Entries provided:
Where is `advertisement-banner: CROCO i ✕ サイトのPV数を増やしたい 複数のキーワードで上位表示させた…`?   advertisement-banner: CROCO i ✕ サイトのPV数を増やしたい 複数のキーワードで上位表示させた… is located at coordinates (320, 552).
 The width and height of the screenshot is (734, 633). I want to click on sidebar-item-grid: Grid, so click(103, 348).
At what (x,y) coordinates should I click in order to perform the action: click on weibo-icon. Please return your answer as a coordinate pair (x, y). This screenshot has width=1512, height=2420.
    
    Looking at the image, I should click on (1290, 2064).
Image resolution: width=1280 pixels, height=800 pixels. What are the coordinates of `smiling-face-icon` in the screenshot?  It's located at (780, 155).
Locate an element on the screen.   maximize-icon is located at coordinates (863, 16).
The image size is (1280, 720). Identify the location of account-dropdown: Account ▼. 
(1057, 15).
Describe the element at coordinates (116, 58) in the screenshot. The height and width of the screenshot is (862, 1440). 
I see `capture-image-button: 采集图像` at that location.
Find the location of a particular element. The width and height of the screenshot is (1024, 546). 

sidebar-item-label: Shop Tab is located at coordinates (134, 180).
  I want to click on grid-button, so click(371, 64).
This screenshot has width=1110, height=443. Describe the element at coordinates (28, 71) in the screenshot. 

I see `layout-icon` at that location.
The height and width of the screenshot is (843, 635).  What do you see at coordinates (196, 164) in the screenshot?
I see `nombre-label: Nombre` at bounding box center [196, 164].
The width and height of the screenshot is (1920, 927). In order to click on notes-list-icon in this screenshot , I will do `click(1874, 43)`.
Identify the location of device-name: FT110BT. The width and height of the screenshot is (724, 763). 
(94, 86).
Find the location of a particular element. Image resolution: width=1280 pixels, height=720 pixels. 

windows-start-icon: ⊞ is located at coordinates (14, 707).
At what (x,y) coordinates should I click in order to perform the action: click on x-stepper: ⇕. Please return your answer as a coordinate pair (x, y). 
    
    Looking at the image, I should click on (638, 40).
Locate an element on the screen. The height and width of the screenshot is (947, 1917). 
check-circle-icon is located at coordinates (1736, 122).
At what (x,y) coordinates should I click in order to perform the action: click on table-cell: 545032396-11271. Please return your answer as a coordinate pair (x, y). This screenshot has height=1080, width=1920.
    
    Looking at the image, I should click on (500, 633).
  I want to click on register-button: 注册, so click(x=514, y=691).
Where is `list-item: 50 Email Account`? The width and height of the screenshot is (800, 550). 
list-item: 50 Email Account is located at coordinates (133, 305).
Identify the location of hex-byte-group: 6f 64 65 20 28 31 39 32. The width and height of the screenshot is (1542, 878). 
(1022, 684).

Exercise instructions:
Please pull out each line of the data above that contains the string "location".

Answer to this task:
The image size is (1280, 720). Identify the location of account-dropdown: Account ▼. 
I see `capture-image-button: 采集图像` at that location.
Find the location of a particular element. The width and height of the screenshot is (1024, 546). 
I see `layout-icon` at that location.
Identify the location of device-name: FT110BT. The width and height of the screenshot is (724, 763). 
Find the location of a particular element. Image resolution: width=1280 pixels, height=720 pixels. 
Identify the location of hex-byte-group: 6f 64 65 20 28 31 39 32. The width and height of the screenshot is (1542, 878). 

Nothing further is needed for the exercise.